The PFF 101, No. 8: LeSean McCoy
If there was a player who benefitted from a new coach in 2013 is was LeSean McCoy. Always seen as a shifty runner, he blossomed into far more of an every down threat and workhorse within Chip Kelly’s offense without taking a dramatic increase in pounding.
In his first season within the new system McCoy averaged over five yards a carry for the second time in his career despite a new high in carries. McCoy rushed the ball more than 300 times for the first time in his career, adding 41 attempts to his previous career high. He saw a corresponding jump in yardage, topping 1,600 to go along with his nine touchdowns on the ground and another two as a receiver. In all, McCoy accounted for 2,146 from scrimmage and 11 scores as he found himself as the keystone of the new offense.

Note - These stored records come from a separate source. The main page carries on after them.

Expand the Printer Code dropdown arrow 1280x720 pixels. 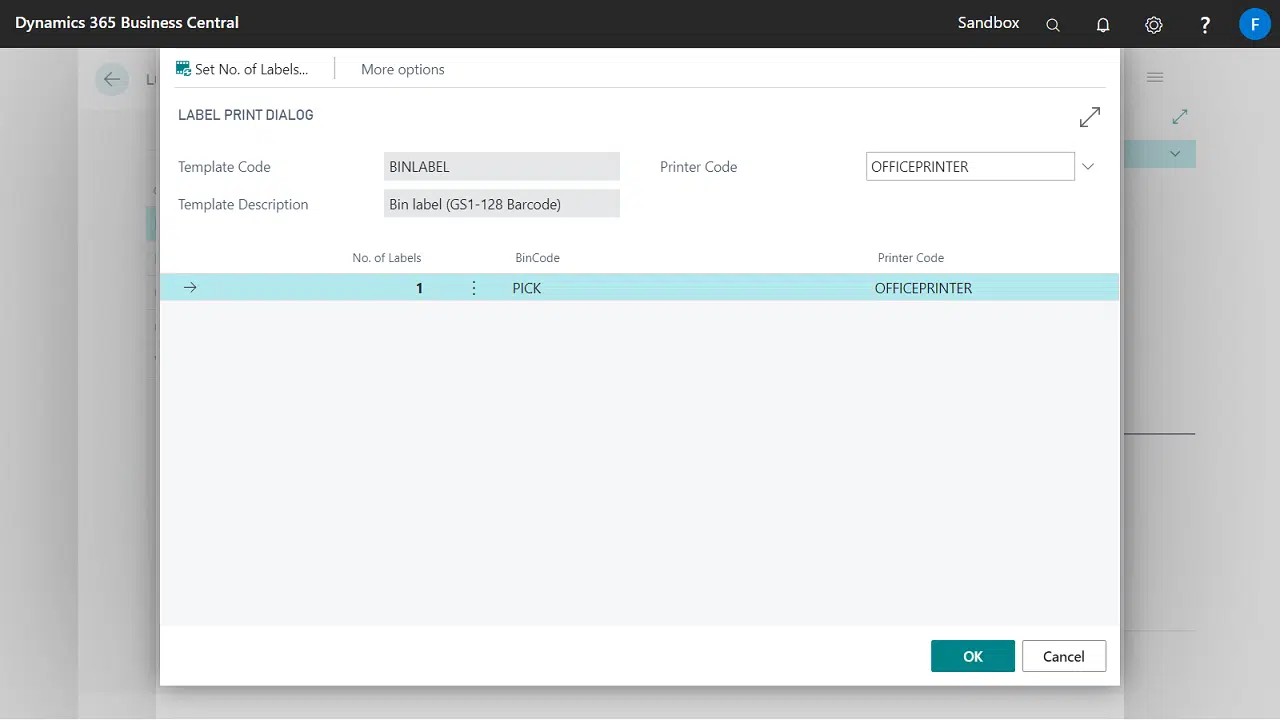tap(1088, 167)
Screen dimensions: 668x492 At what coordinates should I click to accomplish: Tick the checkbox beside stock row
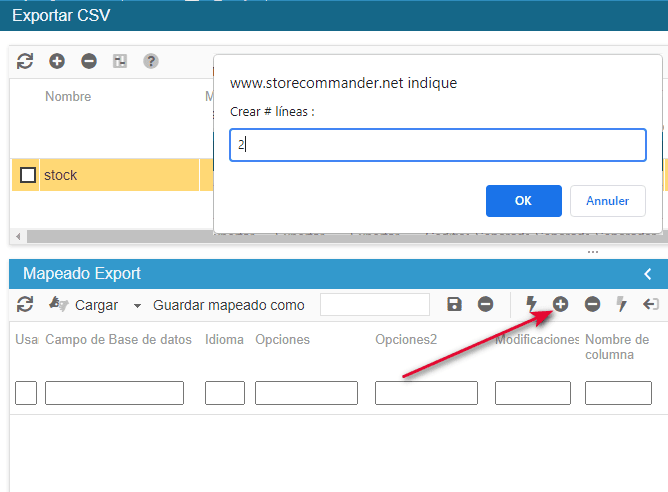tap(28, 175)
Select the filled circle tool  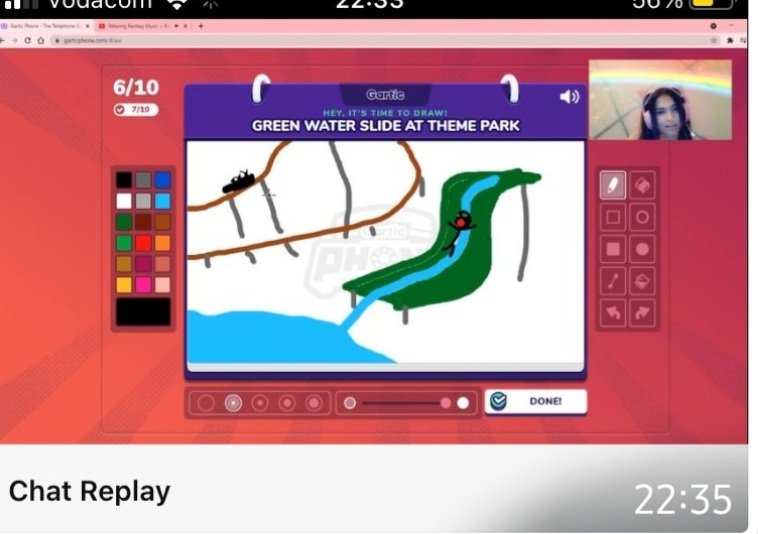643,249
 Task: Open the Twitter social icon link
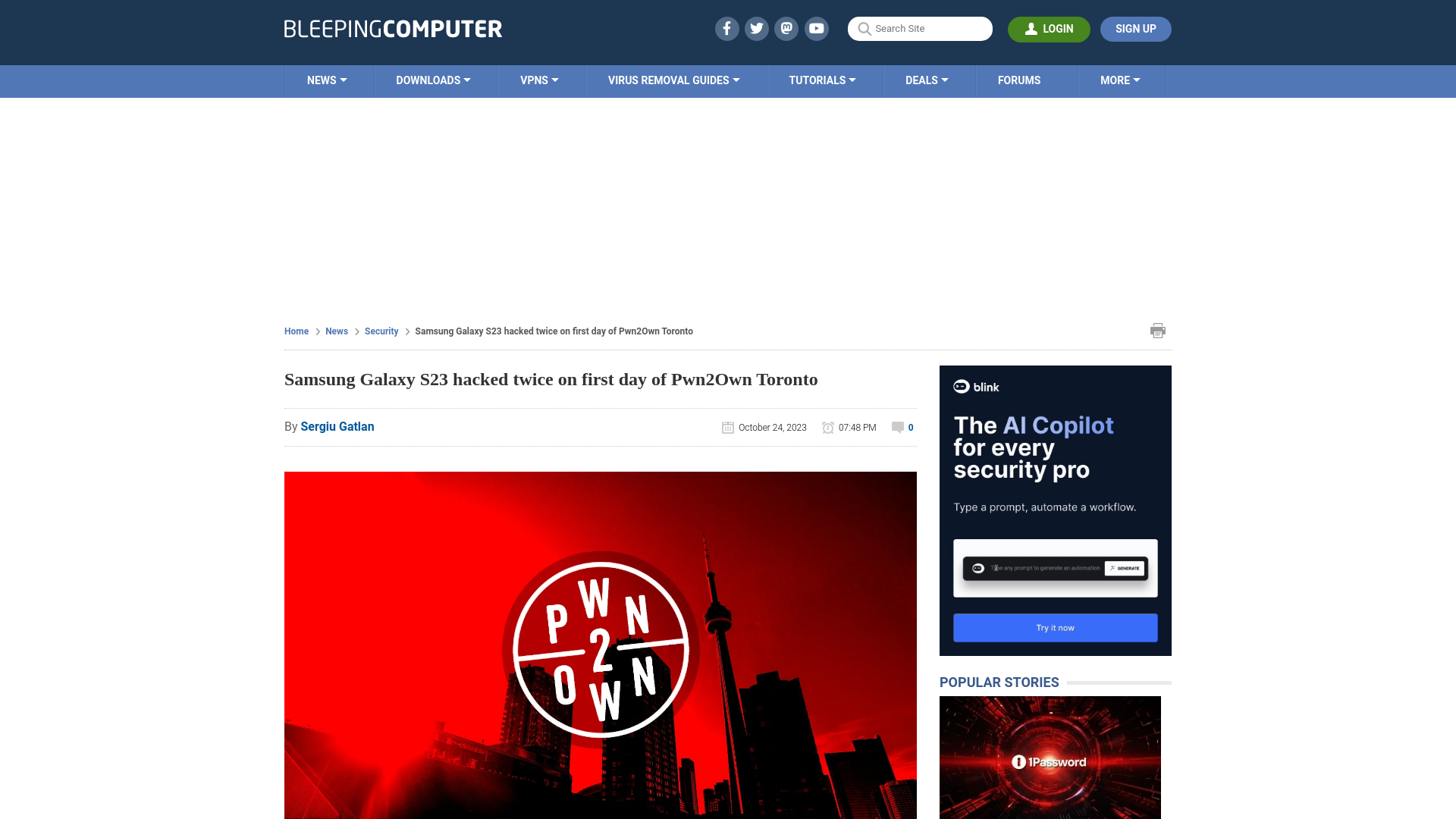click(x=756, y=28)
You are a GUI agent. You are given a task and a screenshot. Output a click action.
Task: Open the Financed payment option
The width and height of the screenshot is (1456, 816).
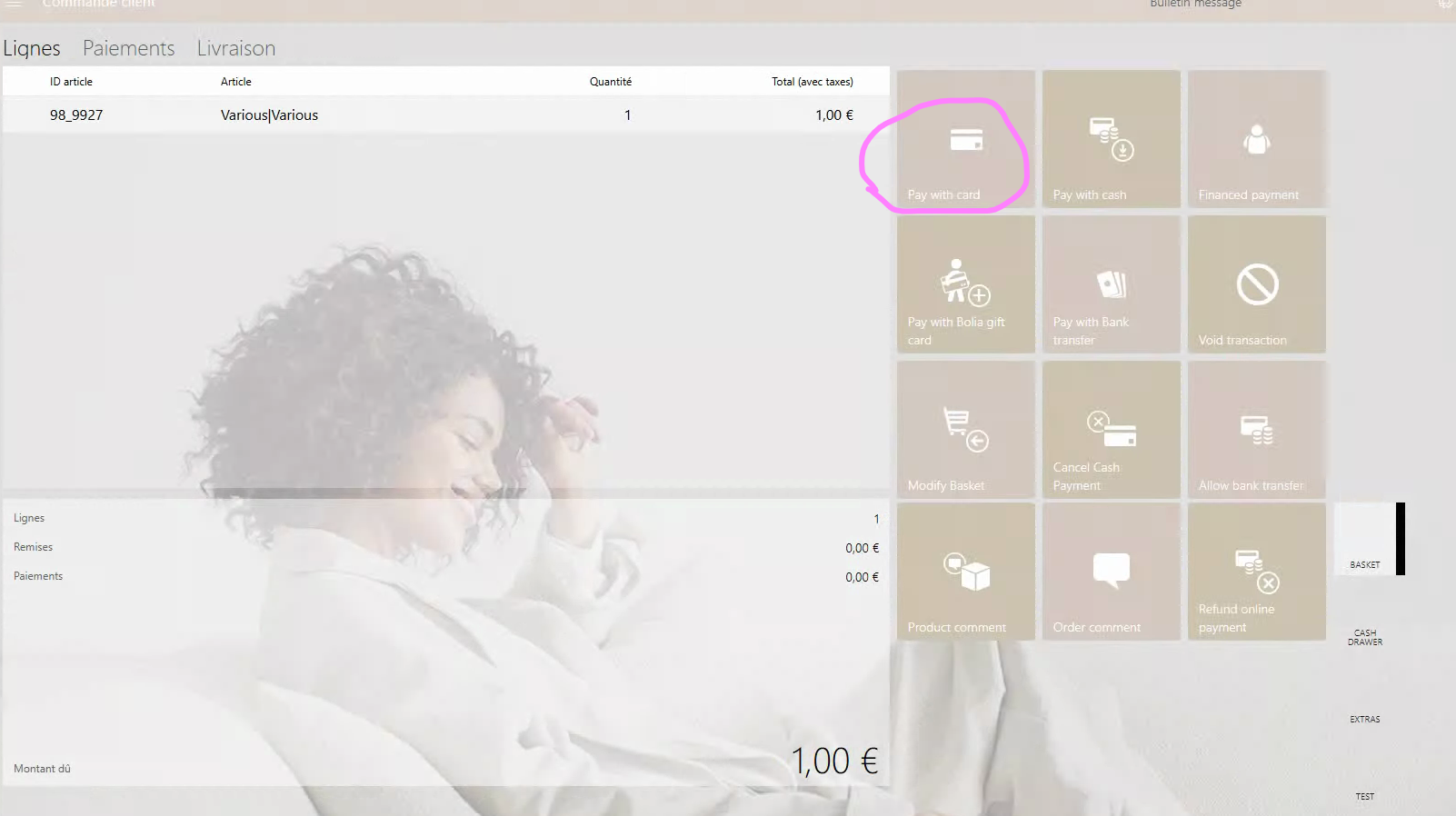pos(1256,139)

It wasn’t just in base statistics that McCoy saw a big jump in play. The extra space that Kelly’s system afforded him allowed him to do so much more with the ball in his hands and the grading at PFF reflects that. He led the league with a +31.0 overall grade, which is more than three times his previous best mark over a season.
The eight additional missed tackles forced by McCoy meant that his season tally of 57 was his career best mark as well. Everybody knew that McCoy was one of the league’s most exciting running backs, but within that Chip Kelly offense he proved he can be one of the best as well, forming a formidable rushing attack for the Eagles.
Best Game: Week 16 vs. Chicago (+5.1)
You might expect that McCoy’s best game of the season was the 29-carry, 217-yard performance against the Lions, and while that was one of his best-graded games when it came to running the ball alone, it was his work in the passing game that helped swing the balance towards the Bears game.
McCoy carried the ball 18 times for 133 yards in this game, scoring two touchdowns in the process and forcing four missed tackles in the process, but he also chipped in by catching all six passes thrown his way for another 64 yards and forcing four more missed tackles.
His move for this touchdown sums up what McCoy brings to the table. When the blocks collapse to his right he hesitates before spinning around an unblocked Julius Peppers and then outrunning a couple of Chicago defenders to the end zone in a run that brings up memories of Barry Sanders.
Key Stat: Forced 75 total missed tackles, second only to Marshawn Lynch
We all know that McCoy is an elusive runner, but players that power through tackles with regularity tend to force misses at a greater rate than those that simply try and avoid them. McCoy has always made people miss, but this season he took that to a new level and really exploited the additional space Kelly’s spread offense created. As a runner alone he made 57 people miss and added another 18 as a receiving threat out of the backfield.
This was LeSean McCoy’s best season in the NFL and he is the perfect back for the new regime in Philadelphia. He deserved his spot atop the running back rankings this year and the level of performance he produced is worth a spot inside the top 10 of this list.
LeSean McCoy is No. 8 in the PFF Top 101.